On an individual basis, I can reject new information or adhere to it, depending on how I feel about the information or the explanation or the facts. It’s a practical thing to understand one’s own sense of right and wrong — it certainly makes picking a car or a spouse much easier. And most of the things that we believe are completely benign. It does not impact the fate of the human species if I believe that every time I wear a Red Wings jersey, my team has a bit more magical juju for the big game. Or that every time I wash it, the juju is essentially reset in a strange cosmic way that involves soap.
Yet still, a lot of beliefs are not benign. They are destructive and completely at odds with factual evidence. I’m talking about denying climate change or believing homosexuality is a hell worthy trespass or thinking that a race is inferior because of a difference in pigmentation or birth location or thinking that women are lesser than, worse than or predestined to a life different from men.

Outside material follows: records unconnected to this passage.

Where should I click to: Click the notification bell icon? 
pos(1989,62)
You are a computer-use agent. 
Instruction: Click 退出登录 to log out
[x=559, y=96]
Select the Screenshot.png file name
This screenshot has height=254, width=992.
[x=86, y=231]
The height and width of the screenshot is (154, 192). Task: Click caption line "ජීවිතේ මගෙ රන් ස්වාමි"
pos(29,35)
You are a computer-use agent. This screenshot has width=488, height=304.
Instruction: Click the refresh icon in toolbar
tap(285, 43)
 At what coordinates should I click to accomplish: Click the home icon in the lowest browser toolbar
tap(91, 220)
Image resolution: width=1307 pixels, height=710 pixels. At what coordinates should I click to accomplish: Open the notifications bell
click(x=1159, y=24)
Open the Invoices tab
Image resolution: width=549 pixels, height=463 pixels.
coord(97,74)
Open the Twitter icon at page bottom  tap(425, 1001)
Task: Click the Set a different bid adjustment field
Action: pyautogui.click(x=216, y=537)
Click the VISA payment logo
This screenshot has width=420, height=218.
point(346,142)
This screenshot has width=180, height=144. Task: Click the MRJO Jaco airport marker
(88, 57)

And still, they persist. They persist not because we are incapable of changing our minds or belief sets, but because we are too frightened to leave our tribes. They persist because we allow others to define us instead of seeking knowledge and truth for ourselves. They persist because we’re a lonely community, desperate for connection in this world.
We can, and should, do more to expand our communities — to create an American story that encompasses everyone. But, then maybe that will be the outcome of the destructive tendencies of the past generation. Regardless, that’s for another post.